Text shown |
Its a part of it for sure, and in addition to that, costco has 3k SKUs per store vs walmarts 100k. This gives them efficiencies both in store management (simpler logistics) and vendor negotiations (getting costco to sell your stuff is very valuable to vendors so they get a lower price).
Not just a fee, you also have to fill in a form and have an address and phone number. It is a very basic literacy and stability test.
Disorder is not an issue at like 99% of grocery stores. And you rarely have interactions with other customers in them so who cares?
Every time I go to a grocery store in DC something stupid is happening (with the exception of Ward 3). Every fucking time. It’s a hassle 100% of the time. Same with CVS. They all look like they’ve been ransacked as well (whether or not much theft is actually occurring, they just keep really low stock levels).
There’s either a panhandler outside the door, someone trying to steal something, a mess in the aisles, someone with their animals, a fight, kids going nuts… people running the store have no ability to control the environment in the store short of moving the store to where people who do degenerate nonsense cannot go, or cannot enter.
Mind you, I go to the suburbs in Maryland and Virginia (which in some cases are not “safer” than DC) and they simply don’t have this problem. I think urban grocery stores and drug stores might have challenges maintaining them above and beyond the surrounding populace.
The key issue with Platner is that a lot of Democratic activists learned the wrong lesson from Donald Trump. All they see is the aggressive anger and fighting and attribute all his success to that. They either don’t know, or minimize the way he forced the Republican Party to moderate - on entitlements as well as being able to acknowledge the failures of the wars in Afghanistan and Iraq. So the idea is- we too can have Donald Trump success, we just need to find fighters like him! But they don’t want to do any kind of issue moderation so it’s not really clear it’s going to work. I really fear that Abdul El-Sayad is going to run an aggressive “fighting” campaign, he’ll win (because Trump has been so disastrous- the war with Iran is back now- Yay?) and people will take that as evidence to run a “fighter” with no moderation for president in 2028 - and, well hello President Vance.
There is also not much evidence of Trump's success, he would probably be more popular without his baggage or personality.
There is a world where Scott Walker talks more about immigration and defends entitlements where he is president and has 60 seats in the senate.
I think that's exactly right. We did an article in the spring on this:
https://www.slowboring.com/p/dont-copy-donald-trumps-failed-presidency
Yes, agree. The other thing Trump moderated on is the culture war issues - this gets missed frequently, but "Republican President has gay cabinet members" is not something you'd expect in 2014.

Records shown |

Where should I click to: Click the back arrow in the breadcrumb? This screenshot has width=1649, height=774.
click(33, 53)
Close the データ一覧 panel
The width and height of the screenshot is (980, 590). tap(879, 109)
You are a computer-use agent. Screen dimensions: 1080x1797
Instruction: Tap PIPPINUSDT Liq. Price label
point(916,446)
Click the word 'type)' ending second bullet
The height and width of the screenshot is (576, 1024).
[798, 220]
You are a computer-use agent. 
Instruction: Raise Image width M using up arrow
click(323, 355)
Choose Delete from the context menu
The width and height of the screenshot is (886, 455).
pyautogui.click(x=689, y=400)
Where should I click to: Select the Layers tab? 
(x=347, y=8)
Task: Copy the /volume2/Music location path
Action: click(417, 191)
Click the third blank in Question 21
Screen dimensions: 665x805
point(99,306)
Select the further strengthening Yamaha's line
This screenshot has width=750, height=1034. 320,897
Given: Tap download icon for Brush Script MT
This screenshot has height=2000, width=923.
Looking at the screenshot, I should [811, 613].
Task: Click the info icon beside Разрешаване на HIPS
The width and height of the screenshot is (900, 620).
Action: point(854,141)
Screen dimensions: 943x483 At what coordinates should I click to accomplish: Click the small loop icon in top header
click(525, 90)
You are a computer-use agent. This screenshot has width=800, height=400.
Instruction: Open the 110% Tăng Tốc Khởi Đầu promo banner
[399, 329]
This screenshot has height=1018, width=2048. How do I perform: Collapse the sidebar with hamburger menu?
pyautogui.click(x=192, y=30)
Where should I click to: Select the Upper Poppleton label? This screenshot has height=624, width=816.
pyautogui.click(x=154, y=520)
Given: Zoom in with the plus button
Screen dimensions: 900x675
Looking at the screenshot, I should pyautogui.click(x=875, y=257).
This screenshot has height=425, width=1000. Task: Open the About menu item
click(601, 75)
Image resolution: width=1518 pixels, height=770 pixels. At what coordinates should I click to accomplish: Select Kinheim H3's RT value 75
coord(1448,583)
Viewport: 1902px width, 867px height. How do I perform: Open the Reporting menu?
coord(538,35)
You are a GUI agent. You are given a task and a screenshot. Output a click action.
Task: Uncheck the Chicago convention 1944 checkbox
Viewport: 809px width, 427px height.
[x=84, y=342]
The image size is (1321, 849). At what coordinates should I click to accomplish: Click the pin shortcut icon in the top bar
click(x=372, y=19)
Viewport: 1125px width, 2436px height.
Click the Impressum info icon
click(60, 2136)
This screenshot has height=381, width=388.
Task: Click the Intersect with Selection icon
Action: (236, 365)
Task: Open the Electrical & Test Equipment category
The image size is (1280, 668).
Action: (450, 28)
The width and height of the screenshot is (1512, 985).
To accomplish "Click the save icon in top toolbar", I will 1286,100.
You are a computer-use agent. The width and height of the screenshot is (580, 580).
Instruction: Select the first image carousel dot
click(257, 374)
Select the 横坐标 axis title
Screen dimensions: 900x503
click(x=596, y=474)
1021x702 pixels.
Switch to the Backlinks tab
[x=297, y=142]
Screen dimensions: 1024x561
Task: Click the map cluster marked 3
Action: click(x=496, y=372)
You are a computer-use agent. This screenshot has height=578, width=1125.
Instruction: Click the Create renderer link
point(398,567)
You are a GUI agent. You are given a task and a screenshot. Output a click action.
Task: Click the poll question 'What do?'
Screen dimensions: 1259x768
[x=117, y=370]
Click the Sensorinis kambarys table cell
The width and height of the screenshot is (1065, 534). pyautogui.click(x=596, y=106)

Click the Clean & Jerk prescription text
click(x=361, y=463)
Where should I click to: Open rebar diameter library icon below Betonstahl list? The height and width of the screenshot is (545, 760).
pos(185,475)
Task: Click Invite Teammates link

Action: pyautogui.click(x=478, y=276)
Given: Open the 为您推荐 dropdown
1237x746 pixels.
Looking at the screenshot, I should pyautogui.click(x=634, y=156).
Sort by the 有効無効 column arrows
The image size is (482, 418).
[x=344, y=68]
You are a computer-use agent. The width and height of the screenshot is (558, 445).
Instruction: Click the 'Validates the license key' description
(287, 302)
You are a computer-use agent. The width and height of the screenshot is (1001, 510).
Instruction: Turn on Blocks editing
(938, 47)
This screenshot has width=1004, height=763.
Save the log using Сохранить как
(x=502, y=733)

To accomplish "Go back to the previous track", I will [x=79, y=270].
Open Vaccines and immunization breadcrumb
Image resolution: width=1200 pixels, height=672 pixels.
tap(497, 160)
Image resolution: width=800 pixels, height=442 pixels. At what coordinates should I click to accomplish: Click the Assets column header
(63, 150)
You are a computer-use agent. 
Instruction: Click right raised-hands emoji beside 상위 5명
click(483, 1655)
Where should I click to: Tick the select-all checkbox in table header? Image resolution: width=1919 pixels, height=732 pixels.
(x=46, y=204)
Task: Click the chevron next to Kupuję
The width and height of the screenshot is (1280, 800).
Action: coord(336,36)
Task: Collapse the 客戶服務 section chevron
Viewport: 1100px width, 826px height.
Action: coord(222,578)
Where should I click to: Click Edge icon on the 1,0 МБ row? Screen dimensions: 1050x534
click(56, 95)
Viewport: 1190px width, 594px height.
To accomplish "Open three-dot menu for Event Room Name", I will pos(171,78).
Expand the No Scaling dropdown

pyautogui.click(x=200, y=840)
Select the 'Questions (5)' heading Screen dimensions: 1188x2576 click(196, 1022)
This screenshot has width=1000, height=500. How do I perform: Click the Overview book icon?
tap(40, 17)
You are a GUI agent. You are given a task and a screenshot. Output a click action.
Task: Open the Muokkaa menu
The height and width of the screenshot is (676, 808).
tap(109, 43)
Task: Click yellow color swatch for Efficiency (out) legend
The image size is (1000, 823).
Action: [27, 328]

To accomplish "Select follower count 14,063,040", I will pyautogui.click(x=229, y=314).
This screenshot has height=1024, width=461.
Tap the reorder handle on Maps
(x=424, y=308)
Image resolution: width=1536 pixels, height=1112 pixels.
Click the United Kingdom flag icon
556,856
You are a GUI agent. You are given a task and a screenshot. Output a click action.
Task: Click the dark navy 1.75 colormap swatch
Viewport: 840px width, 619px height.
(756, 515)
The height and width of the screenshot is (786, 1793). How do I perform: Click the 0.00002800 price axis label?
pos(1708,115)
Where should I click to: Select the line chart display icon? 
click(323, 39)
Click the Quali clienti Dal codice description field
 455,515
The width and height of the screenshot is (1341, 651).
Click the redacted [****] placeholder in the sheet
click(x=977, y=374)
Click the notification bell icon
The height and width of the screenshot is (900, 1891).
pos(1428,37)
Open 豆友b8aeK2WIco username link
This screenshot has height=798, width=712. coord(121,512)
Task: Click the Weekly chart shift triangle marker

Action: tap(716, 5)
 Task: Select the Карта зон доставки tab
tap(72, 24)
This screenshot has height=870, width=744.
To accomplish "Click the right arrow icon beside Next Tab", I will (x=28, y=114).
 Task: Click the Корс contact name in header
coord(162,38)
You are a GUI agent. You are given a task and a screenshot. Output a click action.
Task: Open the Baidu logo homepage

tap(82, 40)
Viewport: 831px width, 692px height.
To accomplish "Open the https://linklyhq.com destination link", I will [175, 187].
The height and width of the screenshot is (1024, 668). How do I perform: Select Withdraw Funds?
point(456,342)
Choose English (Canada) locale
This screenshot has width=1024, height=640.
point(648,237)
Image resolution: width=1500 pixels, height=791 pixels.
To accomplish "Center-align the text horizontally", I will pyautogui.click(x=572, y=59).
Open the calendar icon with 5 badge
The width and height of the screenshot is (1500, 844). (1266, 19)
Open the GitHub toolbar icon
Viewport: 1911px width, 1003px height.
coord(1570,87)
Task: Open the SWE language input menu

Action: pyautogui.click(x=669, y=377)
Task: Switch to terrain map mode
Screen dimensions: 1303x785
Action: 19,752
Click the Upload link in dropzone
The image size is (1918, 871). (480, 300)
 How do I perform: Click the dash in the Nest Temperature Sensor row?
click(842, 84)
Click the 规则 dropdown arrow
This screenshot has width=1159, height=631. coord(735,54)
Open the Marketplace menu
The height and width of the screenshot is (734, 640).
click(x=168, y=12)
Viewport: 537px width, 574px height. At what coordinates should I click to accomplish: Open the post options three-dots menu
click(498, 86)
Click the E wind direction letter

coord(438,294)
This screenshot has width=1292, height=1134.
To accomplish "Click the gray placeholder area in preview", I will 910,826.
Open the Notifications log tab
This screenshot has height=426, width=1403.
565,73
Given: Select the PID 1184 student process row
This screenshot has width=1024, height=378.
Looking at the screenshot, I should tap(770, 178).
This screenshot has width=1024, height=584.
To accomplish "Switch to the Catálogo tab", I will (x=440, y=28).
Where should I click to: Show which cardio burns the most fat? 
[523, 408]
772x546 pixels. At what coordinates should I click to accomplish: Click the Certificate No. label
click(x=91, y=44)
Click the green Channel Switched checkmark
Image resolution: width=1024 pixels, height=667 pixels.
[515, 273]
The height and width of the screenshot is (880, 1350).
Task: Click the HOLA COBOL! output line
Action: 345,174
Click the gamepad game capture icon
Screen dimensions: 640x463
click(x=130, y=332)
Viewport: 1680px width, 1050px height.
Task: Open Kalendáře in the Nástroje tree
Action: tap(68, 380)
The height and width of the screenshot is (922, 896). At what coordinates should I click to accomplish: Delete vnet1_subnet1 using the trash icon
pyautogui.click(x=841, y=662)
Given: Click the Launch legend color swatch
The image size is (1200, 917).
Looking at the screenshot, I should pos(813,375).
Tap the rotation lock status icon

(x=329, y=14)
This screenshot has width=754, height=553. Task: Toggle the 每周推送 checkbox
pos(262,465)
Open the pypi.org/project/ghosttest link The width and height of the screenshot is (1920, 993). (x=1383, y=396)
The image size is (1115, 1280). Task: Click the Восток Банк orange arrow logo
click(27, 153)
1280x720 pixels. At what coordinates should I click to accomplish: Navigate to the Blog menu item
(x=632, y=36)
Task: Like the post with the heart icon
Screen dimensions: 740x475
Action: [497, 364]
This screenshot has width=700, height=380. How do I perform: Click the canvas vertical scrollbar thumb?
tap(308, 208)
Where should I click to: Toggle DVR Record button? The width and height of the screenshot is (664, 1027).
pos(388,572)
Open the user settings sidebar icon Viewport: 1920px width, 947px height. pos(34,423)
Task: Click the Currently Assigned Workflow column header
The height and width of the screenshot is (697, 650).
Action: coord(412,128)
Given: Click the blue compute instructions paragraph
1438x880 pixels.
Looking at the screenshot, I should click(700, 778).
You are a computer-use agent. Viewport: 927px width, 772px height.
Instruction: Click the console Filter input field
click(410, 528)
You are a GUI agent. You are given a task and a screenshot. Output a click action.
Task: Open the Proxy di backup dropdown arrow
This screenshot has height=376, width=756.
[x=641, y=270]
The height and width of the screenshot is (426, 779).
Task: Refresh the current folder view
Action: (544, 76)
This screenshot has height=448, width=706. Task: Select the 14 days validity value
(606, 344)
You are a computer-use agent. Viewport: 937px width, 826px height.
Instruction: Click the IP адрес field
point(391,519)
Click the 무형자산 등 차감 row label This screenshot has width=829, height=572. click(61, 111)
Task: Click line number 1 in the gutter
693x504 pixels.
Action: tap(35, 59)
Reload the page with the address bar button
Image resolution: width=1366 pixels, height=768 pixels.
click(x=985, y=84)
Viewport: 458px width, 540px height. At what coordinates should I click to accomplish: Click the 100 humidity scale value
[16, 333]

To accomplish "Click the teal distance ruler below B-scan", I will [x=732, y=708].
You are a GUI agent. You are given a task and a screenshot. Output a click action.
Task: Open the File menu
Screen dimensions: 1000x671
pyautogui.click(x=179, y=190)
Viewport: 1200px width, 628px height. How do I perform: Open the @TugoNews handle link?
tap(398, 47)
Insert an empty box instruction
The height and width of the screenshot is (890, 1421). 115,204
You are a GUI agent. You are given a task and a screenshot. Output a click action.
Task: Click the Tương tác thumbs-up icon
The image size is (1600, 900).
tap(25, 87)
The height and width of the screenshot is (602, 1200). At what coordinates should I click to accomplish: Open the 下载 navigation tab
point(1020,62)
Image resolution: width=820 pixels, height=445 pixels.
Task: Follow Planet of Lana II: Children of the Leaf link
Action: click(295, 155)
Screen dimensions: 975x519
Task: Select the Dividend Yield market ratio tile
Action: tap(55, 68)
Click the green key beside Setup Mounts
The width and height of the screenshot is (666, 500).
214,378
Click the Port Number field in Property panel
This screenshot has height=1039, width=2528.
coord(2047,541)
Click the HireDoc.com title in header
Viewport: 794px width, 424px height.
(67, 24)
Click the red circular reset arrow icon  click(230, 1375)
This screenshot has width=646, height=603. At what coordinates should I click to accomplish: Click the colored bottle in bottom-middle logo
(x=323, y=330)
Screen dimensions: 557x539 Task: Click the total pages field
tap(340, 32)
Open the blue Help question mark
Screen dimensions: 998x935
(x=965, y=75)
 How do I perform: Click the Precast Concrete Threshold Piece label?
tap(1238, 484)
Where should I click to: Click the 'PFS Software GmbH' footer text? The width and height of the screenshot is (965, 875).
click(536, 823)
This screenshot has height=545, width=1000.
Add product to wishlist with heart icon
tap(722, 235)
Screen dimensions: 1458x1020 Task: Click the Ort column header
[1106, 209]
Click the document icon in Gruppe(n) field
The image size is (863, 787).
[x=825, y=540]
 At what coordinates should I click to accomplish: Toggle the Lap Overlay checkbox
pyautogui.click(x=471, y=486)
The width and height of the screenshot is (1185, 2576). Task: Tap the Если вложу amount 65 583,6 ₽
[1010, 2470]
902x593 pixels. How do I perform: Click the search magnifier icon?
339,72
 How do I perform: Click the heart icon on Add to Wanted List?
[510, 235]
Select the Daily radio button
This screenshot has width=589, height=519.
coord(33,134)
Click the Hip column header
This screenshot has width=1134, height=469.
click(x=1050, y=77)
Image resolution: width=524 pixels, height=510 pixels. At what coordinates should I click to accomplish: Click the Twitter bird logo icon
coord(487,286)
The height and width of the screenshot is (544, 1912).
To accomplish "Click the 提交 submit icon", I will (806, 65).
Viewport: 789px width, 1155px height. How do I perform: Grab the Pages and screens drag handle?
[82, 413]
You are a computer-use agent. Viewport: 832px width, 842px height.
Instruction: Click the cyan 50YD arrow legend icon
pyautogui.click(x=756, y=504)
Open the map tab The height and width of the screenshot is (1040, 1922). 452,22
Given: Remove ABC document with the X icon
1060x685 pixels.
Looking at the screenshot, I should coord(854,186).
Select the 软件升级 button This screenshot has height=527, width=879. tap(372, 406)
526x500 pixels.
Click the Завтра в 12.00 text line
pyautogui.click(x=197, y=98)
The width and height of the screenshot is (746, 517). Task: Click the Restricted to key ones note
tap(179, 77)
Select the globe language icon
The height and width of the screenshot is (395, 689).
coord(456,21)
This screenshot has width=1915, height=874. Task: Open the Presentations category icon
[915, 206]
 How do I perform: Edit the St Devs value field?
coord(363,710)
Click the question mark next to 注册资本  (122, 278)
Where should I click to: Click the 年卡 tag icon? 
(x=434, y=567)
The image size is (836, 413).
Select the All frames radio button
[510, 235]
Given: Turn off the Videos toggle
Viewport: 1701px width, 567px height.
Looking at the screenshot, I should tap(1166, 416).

Parts of the exercise |
a. In the comment thread, how many SKUs per store does Costco have, compared with Walmart?
b. Reproduce the part of the comment thread that begins at the words "Every time I" and stops after "low stock levels).".

Your responses |
a. Costco has 3k SKUs per store, compared with Walmart's 100k.

b.
Every time I go to a grocery store in DC something stupid is happening (with the exception of Ward 3). Every fucking time. It’s a hassle 100% of the time. Same with CVS. They all look like they’ve been ransacked as well (whether or not much theft is actually occurring, they just keep really low stock levels).